There's not a patch of bare earth to be found anywhere in Old Down Farm's borders.

A small pergola leads off the lawn, down steps to the drive. The eye is drawn straight through to a gap in a yew hedge, where the line of the tennis court net follows on, extending the view out to the countryside beyond. The steps are flanked with more borders, all crammed with plants. Link stakes have been used to good effect but almost disappear amongst the profusion of plants. Tall yellow scabious, deep pink salvia, pale and dark blue tradescantia combine in a mass of colour. By the yew hedge, a corner of peach roses, grey foliage and white geraniums makes good use of a small area.
Tucked into another corner of the yew, where the drive swings round, a decorative seat – in an arbour of roses ‘Ophelia’ and ‘Blanc Double de Coubert’ – fills a space that many would have ignored. Framed by two hydrangeas and with a yellow hop scrambling behind, it is another example of the eye for detail that makes Old Down House such a success.
Tea is taken in an outbuilding where photographs show how the garden has developed over the years. Roofed with corrugated iron which would have been expensive to replace, the answer was to disguise it with a pergola, now covered with climbing roses and clematis.
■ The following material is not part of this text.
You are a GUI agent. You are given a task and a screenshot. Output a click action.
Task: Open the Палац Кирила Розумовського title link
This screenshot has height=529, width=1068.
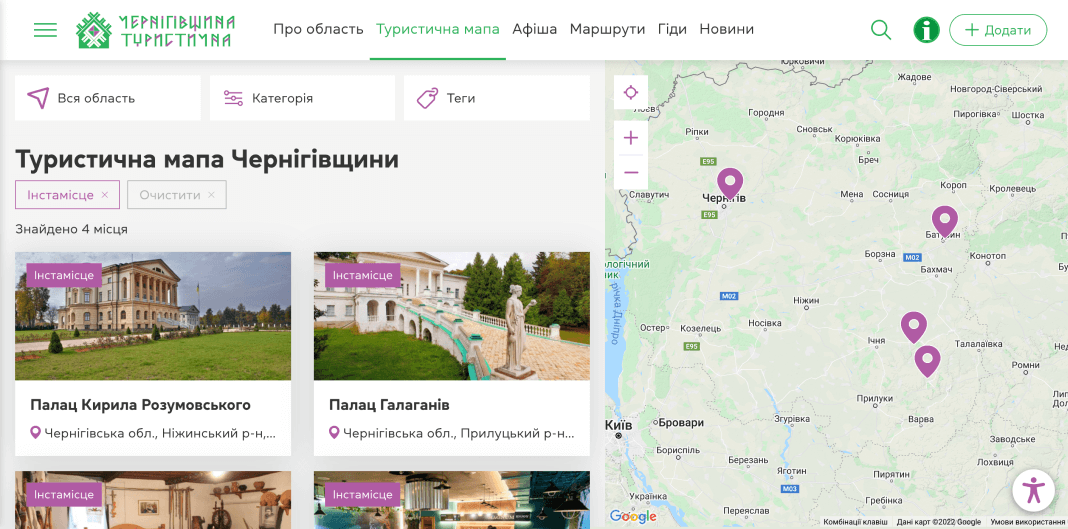coord(140,405)
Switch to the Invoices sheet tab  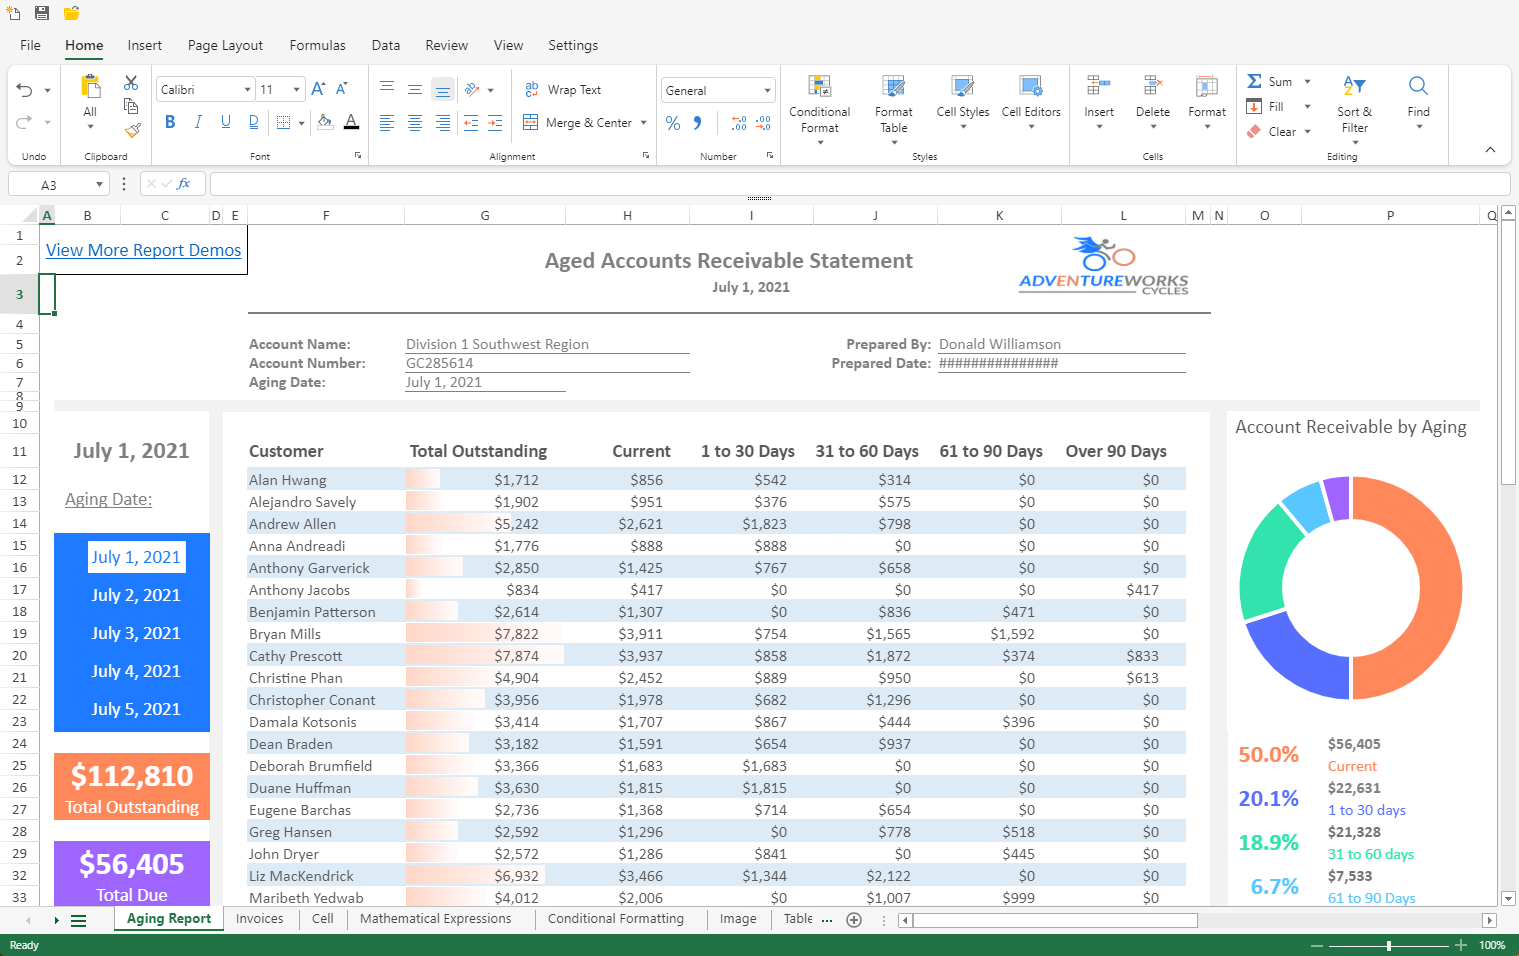259,919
There is a lot to admire and Pip’s eye for colour has played a part in most of it, as have Colin’s efforts, which he modestly describes as part of his role as ‘third under-gardener’.
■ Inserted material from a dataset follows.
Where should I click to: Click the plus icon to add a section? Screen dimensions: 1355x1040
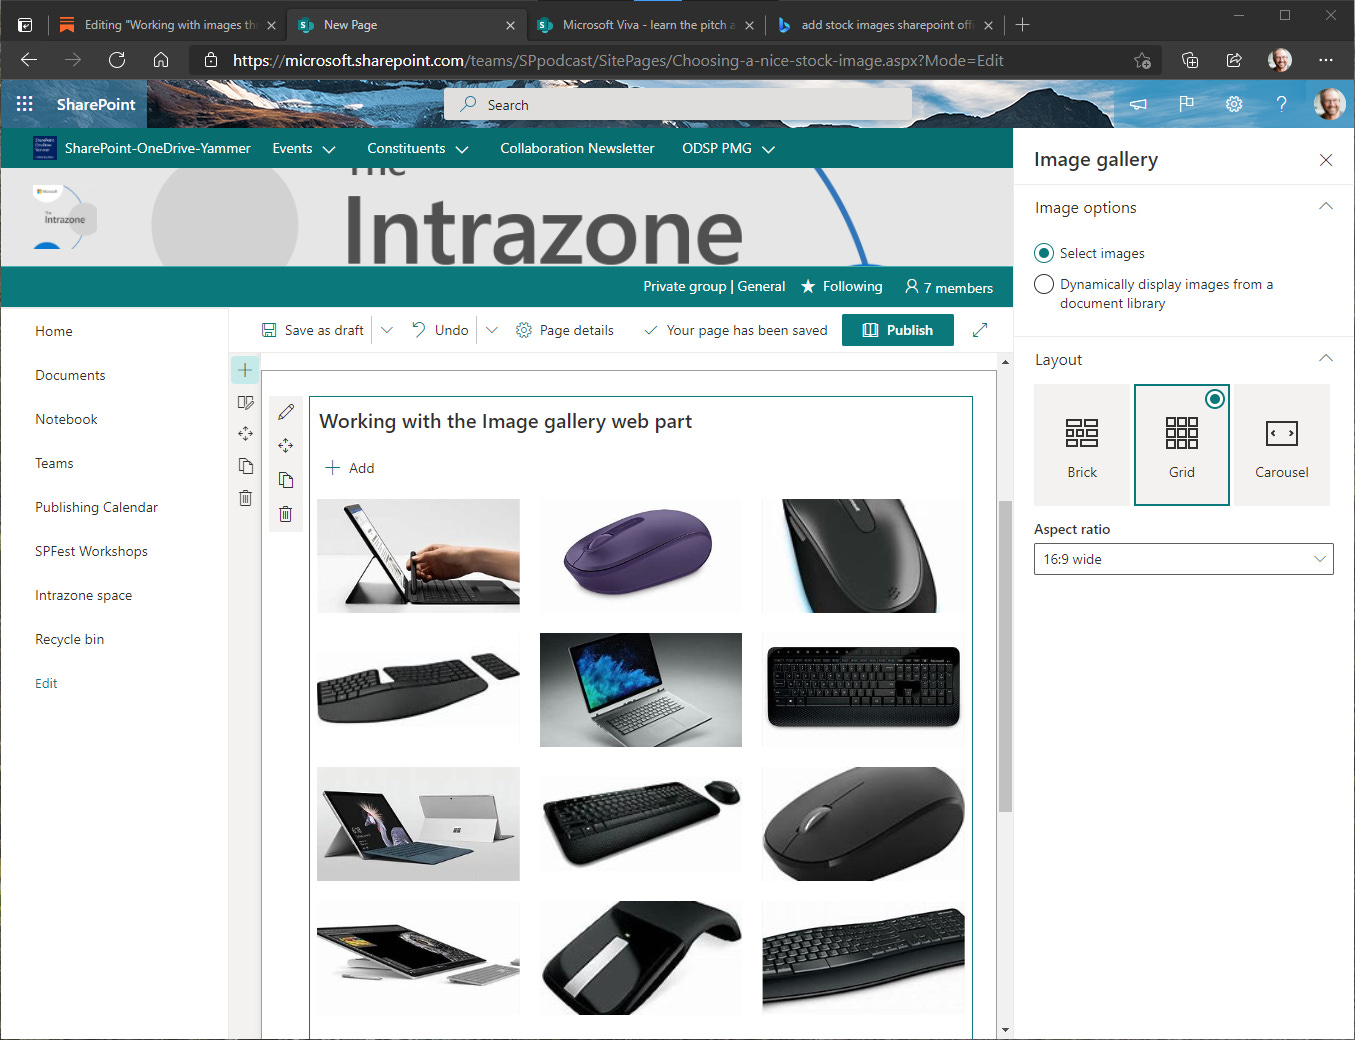coord(245,369)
As one prepares to leave, a last colour combination catches the eye: the flowers of Rosa ‘Sally Holmes’ are described as creamy-white, but there is a definite peachy tint to the buds and petals that combines perfectly with a nearby iris – ‘French Can-Can’, a Cayeux iris with pinky-peach standards, light blue-lavender falls and long red beards.

• Before travelling to Horton, do check that the garden is included in the current edition of the NGS Yellow Book (or by visiting www.ngs.org.uk). Opening times do vary and some gardeners enjoy a year off from time to time.

SUPPORTING CAST
A herbaceous border shows off many plants that have starring roles in the garden and one of the tricks to ensuring it stays beautiful throughout the season is to provide adequate support. Clumps of perennials can be battered into submission by wind and rain and often fall into their neighbours with the weight of their own flowers. Smaller plants towards the front of the border can spill over grass edges, making mowing difficult.
There are many ways of achieving support but the object must be to keep it unobtrusive. To avoid damage to plant roots, supports are best placed in spring when the position of the plant is more obvious. Circular grid supports are available in different sizes and, if placed above the young plant, can be eased up gently as the plant grows.
Canes are more difficult to hide but are needed for tall perennials such as delphiniums. Soft twine tied in a loose figure of eight knot will keep the stems upright. As the plant grows, further tying in may be necessary. Tall clumps can also be restrained with pea sticks pushed in around them where other plants will disguise the supports.
A gardener I know spends much of the spring weaving willow ‘lobster pots’ throughout her large border.  It is a labour of love and depends on being able to estimate the eventual height of the plant. The results are spectacular, though, with the extensive border looking good throughout the season and the natural supports merging completely into the foliage.
Link stakes, single stem ring supports, even wire netting can all be used to good effect, with small woven panels available to prop the grass floppers at the edge of the border.